In the morning, you should start to see signs of fermentation activity if you haven’t already. There will be bubbles scattered on the sides and top, and the level of the mixture might have risen and fallen a little (evidenced by streaks on the sides of the jar).
Refresh as on day three. Place a clean jar on the scale and tare. Scoop in 75 grams of the mixture from the jar that fermented overnight; add 50 grams rye flour, 50 grams white flour, and 125 grams warm water (80ºF). Mix thoroughly, cover, and let rest for 12 hours. After this 12-hour rest, refresh again with the same ratio of ingredients, and let rest overnight.
Days five and six
For days five and six, continue refreshing with the same ratio of ingredients as day four, twice a day, as fermentation activity increases more and more.
Days seven and onward
In the morning on day seven, place a clean jar on the scale and tare. Scoop in 50 grams of the mixture from the jar that fermented overnight. To this, add 100 grams all-purpose flour and 100 grams warm water (no rye flour is needed). Mix thoroughly, cover, and let rest for 12 hours. In the evening (after about 12 hours), refresh again with the same ratio of ingredients and let rest until the next day.

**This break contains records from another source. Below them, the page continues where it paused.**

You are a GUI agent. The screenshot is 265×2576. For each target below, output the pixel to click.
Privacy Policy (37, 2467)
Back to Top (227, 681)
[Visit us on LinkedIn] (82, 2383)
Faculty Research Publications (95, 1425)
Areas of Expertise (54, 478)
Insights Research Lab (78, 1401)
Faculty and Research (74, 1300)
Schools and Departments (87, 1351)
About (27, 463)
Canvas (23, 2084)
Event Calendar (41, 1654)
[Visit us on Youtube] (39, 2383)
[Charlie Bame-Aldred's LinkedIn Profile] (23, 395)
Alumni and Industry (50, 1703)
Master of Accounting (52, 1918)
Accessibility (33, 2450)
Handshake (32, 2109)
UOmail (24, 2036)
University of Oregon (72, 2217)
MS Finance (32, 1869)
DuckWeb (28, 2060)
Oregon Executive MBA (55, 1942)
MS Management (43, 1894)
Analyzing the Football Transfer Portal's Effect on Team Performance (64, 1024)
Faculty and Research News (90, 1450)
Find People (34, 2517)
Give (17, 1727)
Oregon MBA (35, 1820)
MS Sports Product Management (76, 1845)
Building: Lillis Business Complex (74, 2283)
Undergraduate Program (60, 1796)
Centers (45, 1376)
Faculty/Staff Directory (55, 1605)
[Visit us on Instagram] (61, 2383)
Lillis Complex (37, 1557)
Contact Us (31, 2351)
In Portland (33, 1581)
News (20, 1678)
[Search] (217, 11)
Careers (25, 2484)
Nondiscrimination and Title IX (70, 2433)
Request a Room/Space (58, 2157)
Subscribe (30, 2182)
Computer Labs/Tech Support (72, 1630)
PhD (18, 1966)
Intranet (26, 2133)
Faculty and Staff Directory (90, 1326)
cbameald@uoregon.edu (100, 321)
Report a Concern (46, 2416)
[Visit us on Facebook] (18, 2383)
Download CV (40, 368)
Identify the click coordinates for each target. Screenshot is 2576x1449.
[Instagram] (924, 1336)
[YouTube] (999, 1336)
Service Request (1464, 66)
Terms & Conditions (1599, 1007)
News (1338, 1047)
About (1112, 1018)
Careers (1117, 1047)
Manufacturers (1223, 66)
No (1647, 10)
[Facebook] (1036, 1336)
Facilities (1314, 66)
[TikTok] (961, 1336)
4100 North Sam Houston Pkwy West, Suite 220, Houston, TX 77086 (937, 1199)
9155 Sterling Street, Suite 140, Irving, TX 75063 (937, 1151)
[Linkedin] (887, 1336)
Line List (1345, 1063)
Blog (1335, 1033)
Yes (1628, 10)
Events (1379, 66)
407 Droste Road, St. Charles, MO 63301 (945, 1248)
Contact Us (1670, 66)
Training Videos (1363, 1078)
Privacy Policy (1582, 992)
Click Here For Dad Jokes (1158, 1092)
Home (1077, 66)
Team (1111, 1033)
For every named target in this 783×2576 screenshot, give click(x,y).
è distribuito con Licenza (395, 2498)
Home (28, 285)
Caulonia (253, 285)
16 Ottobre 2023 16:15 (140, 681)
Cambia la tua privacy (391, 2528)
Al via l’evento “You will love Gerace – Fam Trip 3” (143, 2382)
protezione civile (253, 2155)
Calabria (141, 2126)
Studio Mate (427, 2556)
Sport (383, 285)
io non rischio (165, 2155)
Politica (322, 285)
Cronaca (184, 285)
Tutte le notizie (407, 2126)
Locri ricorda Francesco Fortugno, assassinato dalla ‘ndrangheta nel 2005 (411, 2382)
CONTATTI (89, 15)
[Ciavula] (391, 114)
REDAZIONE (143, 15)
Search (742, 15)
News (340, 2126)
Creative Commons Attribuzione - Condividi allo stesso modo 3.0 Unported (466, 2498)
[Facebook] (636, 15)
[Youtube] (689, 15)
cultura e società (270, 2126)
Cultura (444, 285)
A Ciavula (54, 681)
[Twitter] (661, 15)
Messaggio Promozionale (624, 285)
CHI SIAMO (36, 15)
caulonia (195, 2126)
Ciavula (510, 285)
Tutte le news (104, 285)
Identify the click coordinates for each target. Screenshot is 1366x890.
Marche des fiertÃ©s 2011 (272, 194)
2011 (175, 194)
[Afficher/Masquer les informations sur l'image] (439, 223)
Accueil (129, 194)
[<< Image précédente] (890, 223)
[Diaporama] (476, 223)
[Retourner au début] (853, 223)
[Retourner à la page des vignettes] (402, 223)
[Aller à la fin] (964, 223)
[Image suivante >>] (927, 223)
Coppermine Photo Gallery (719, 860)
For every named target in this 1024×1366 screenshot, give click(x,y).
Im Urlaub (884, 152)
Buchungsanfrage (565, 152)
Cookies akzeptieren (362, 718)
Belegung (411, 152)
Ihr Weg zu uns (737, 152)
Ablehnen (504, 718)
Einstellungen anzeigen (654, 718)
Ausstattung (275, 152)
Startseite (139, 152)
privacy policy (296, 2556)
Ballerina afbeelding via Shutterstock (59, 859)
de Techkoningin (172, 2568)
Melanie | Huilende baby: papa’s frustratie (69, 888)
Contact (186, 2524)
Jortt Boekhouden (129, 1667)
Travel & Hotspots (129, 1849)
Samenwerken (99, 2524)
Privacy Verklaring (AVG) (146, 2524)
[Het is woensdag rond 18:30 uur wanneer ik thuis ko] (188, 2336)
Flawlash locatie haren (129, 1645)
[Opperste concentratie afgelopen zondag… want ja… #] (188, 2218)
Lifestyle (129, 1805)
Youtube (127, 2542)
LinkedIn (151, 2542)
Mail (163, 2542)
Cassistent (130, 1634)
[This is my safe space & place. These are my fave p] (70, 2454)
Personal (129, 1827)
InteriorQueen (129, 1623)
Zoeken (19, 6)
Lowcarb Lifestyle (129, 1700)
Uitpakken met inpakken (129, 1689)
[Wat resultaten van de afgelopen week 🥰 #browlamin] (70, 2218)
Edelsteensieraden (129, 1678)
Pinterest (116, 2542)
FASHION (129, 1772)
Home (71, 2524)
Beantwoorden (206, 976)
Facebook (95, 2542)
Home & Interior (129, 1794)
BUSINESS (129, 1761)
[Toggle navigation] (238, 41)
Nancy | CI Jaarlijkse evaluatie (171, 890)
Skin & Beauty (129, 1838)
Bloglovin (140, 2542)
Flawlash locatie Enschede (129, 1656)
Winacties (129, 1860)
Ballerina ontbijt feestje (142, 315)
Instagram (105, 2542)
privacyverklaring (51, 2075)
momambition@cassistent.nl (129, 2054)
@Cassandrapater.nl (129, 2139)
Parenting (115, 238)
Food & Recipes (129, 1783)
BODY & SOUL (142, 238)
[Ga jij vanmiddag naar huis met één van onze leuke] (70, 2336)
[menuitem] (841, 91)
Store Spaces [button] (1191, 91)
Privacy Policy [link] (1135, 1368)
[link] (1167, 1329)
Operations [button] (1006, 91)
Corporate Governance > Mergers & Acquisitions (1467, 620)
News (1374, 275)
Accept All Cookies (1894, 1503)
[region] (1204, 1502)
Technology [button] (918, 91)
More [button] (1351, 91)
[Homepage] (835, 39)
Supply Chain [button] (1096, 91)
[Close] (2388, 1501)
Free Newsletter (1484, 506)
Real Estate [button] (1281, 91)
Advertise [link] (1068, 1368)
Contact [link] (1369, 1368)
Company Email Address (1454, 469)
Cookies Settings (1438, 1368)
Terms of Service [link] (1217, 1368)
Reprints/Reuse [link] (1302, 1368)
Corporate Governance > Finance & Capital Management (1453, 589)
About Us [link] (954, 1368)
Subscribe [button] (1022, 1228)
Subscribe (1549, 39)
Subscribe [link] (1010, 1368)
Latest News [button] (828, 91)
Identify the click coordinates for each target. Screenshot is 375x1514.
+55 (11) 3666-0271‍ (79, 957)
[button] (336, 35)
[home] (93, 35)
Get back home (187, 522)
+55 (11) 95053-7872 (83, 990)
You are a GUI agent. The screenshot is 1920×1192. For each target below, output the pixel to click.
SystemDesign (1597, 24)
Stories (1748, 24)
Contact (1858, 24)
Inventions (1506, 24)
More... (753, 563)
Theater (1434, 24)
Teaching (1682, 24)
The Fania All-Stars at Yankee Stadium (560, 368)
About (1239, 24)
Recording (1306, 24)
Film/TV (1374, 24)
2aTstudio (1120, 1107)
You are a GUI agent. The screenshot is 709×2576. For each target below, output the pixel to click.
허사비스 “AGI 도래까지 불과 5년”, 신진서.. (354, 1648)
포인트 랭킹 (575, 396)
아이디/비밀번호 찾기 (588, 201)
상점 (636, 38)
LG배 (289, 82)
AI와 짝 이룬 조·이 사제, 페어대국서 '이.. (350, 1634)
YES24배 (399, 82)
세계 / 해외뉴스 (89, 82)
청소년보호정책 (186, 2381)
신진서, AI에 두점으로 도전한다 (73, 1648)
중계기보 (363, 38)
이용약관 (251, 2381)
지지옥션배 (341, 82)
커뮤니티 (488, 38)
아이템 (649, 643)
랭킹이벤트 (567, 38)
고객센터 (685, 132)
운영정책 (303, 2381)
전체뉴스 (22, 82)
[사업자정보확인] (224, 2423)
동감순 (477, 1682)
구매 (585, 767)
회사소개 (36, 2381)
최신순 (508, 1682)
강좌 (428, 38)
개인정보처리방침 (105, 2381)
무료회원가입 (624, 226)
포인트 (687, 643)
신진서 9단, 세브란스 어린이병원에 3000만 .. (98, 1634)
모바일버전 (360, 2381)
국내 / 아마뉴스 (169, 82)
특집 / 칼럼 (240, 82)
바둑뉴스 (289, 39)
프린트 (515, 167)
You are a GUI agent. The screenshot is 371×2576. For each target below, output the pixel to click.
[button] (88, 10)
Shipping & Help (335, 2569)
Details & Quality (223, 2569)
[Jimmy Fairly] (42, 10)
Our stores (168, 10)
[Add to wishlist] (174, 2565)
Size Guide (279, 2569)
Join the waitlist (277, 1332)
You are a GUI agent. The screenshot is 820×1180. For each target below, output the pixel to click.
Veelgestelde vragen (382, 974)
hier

At this point you should start to see the height of your starter rise and fall in the jar predictably each day. This periodic behavior is a good indicator that it is strong enough to use for your first loaf of bread. If your starter is still struggling to show vigorous activity, keep refreshing with the same ratio of ingredients for another day, or several more, until things pick up. This process can sometimes take longer, depending on the flour used and the environment (especially if it’s cool in your kitchen). Be patient and stick to the schedule, and eventually a stable starter will take hold.
The starter will continue to develop flavor and strength over the next week and into the future. With a strong starter, you can now use a portion of it when “mature” (when it’s risen to maximal height) to make a leaven (or levain) for the bread recipe to follow.
If you need a break from refreshing your starter each day, you can always stick it into the refrigerator for a week (or up to two in a pinch) right after a refreshment. When you want to bake again, take it out a few days before and give it 2–3 refreshments over the course of a day or two to get it back up to strength.
These days, refreshing my sourdough starter has become a liturgical part of my day. It takes mere minutes to provide it with fresh flour and water, and in return it produces incredibly flavorful and healthy sourdough bread for my family. I like to think it’s me making the bread—I’m controlling fermentation, my hands are mixing, and my hands shape the dough—but the reality is that I’m just a small cog in nature’s machinery. All I really need to do is lend a helping hand and stay out of the way.